Cross Validated Asked by Aakash Bashyal on December 12, 2020
I had used the already published Likert scale
for the survey. And the responses to the survey from 98 participants were collected. The survey likert scale was from 1-5
from strongly diasgree to srongle agree.
Looking at the variables the average value of one of the factors is above the 3 for all the questions. The figure below is the avg of the responses.
But while evaluating the variances the estimate, std.lv are valued seems to be negatives.
Estimate Std.Err z-value P(>|z|) Std.lv Std.all
.Competence -0.188 0.105 -1.796 0.073 -0.324 -0.324
and it is giving the warning:
lavaan WARNING: some estimated lv variances are negative
Model i am using:
model <- '
Competence =~ COMP1 + COMP2 + COMP3 + COMP4
Autonomy =~ AUT1 + AUT2 + AUT3
Relatedness =~ REL1 + REL2 + REL3 + REL4
Motivation =~ Autonomy + Relatedness + Competence
Vigor =~ VIGOR1 + VIGOR2 + VIGOR3 +VIGOR4 + VIGOR5
Dedication =~ DED1 +DED2 +DED3 +DED4 +DED5
Absorption =~ ABS1 +ABS2 +ABS3 +ABS4
Engagement =~ Vigor + Dedication + Absorption
Motivation ~~ Engagement
'
fit <- sem(model,data = Log_And_SurveyResult)

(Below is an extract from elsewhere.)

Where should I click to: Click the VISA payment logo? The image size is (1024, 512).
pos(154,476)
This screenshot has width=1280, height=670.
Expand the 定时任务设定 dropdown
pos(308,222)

summary(fit, standardized=T)
However, what these variables predict appears to be significant with other variables i.e Motivation and Engagement seems to be co-related.
Now, due to the value of negative in the estimate, I am confused about how to interpret the result?

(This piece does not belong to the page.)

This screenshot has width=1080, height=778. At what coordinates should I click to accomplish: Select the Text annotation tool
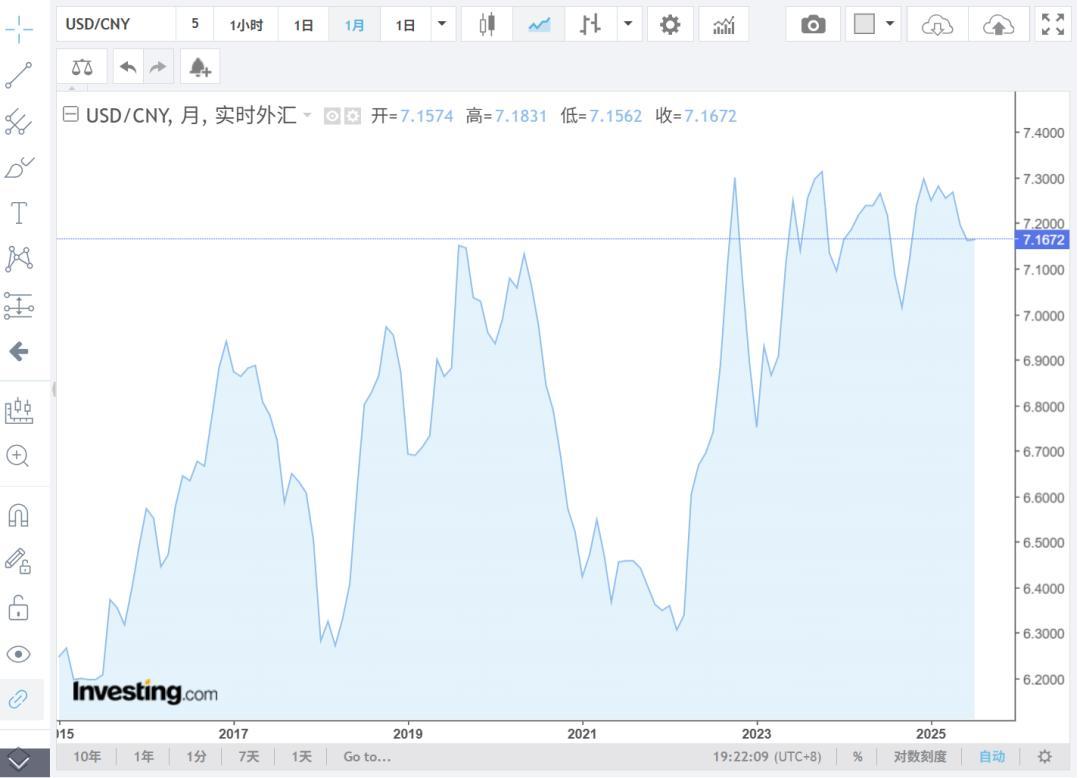pyautogui.click(x=19, y=212)
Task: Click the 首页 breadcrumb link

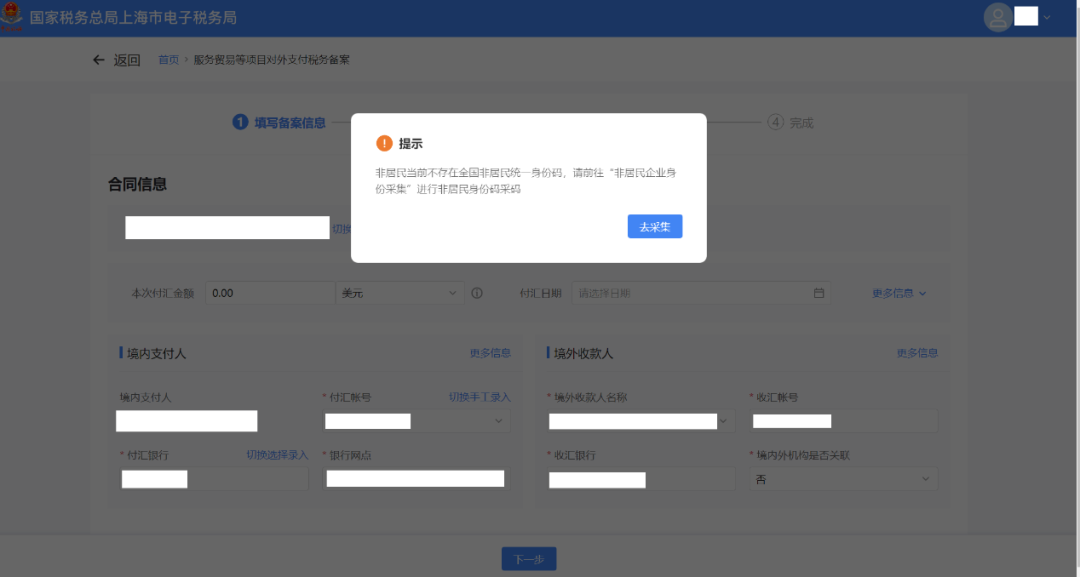Action: pyautogui.click(x=167, y=59)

I can add further information if need to answer the question.
Also, in the output of the LavaanPlot, the loadings are high.

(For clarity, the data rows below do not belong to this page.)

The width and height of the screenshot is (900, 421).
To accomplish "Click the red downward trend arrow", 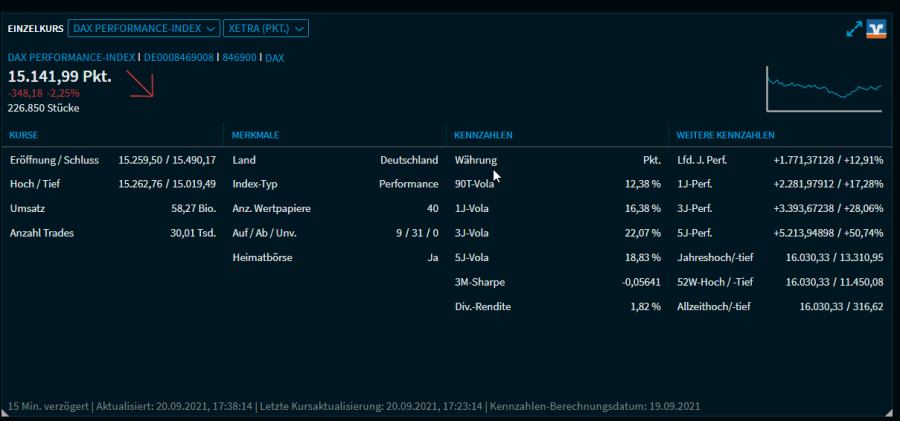I will (x=140, y=83).
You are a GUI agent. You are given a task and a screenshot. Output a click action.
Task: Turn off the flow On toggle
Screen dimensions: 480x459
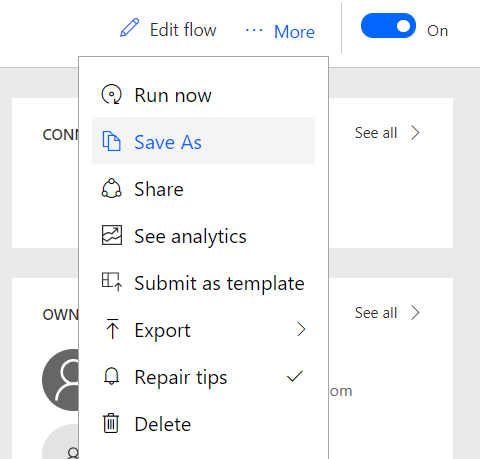tap(388, 26)
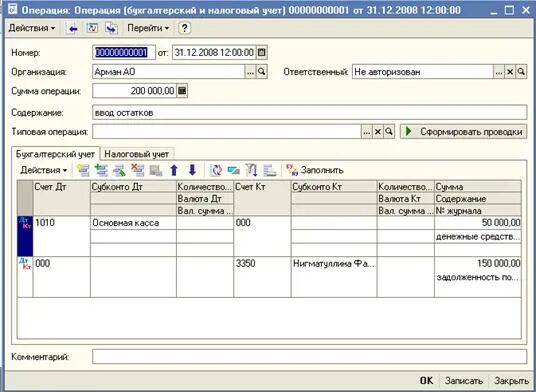Click Сформировать проводки button
The width and height of the screenshot is (536, 392).
click(463, 132)
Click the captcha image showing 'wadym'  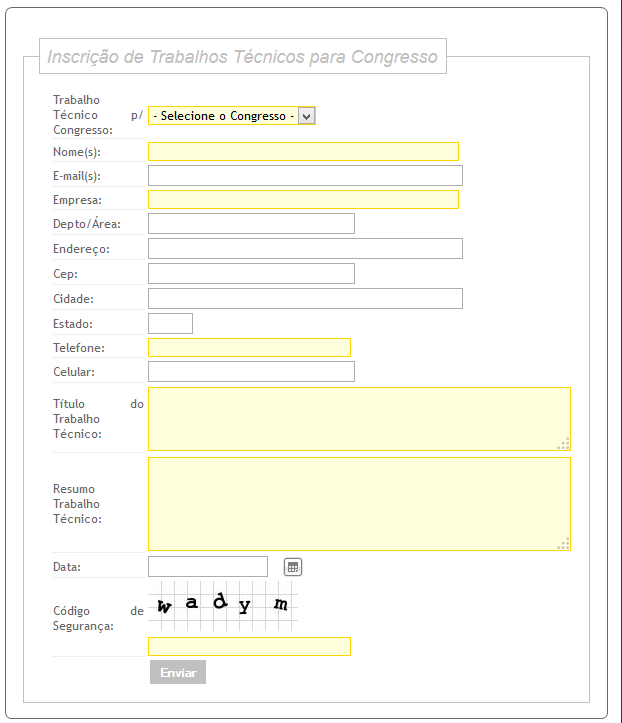coord(223,606)
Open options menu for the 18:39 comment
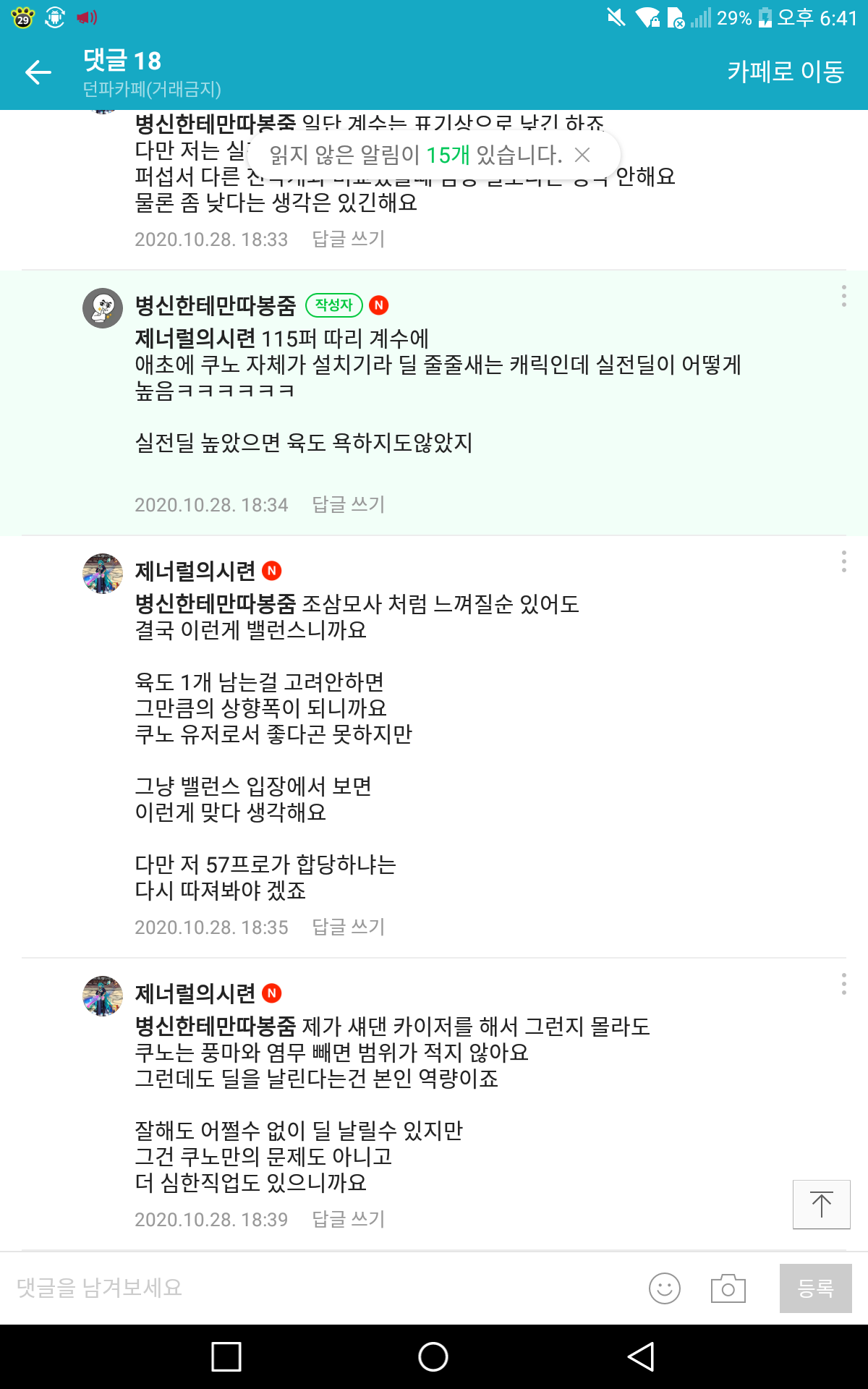This screenshot has width=868, height=1389. [x=843, y=984]
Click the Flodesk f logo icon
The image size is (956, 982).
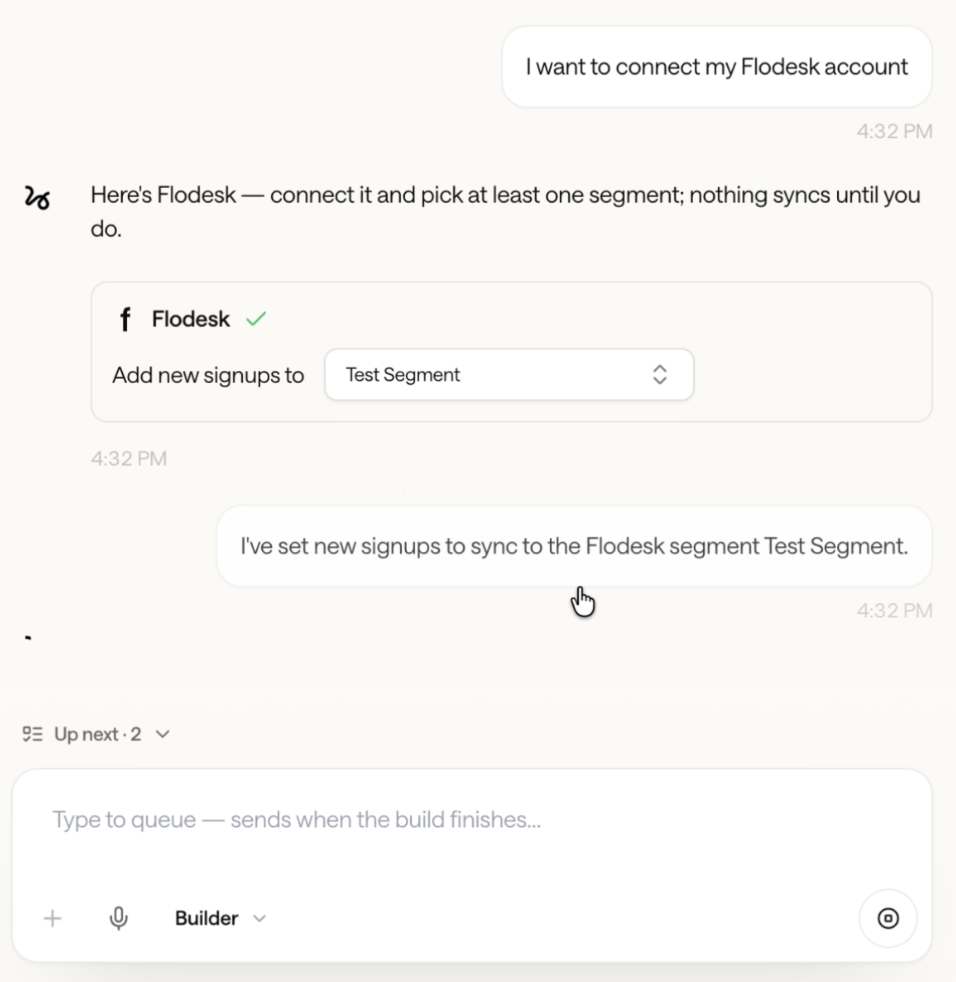coord(125,319)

I am stuck in the interpretation for many days. Any help will be appreciated.
Thank you.
There may be a few issues going on. The first thing that comes to me is that perhaps your estimator is incorrect. It looks like you've used the default maximum likelihood estimator, but this has some specific assumptions that may not be met with Likert scales. You may check using the WLMSV estimator instead. Also, it looks like you're doing a factor analysis on the scale, so instead of calling sem()
you might just want to use cfa()
. It shouldn't affect your results a lot, but the cfa()
function has some useful default arguments for when the goal is just a factor analysis.
Some other issues that you might want to consider is that your sample is too small and/or that there is too much collinearity in the data. I'm not terribly surprised by finding a Heywood case in this model since you're fitting a hierarchical factor analysis on just 98 people. I'd just go through some assumption checking if an alternative estimator doesn't fix the problem.
Another possible issue is just that the model is misspecified. You might consider exploratory factor analysis and see if that results in some better behaved models if nothing else works.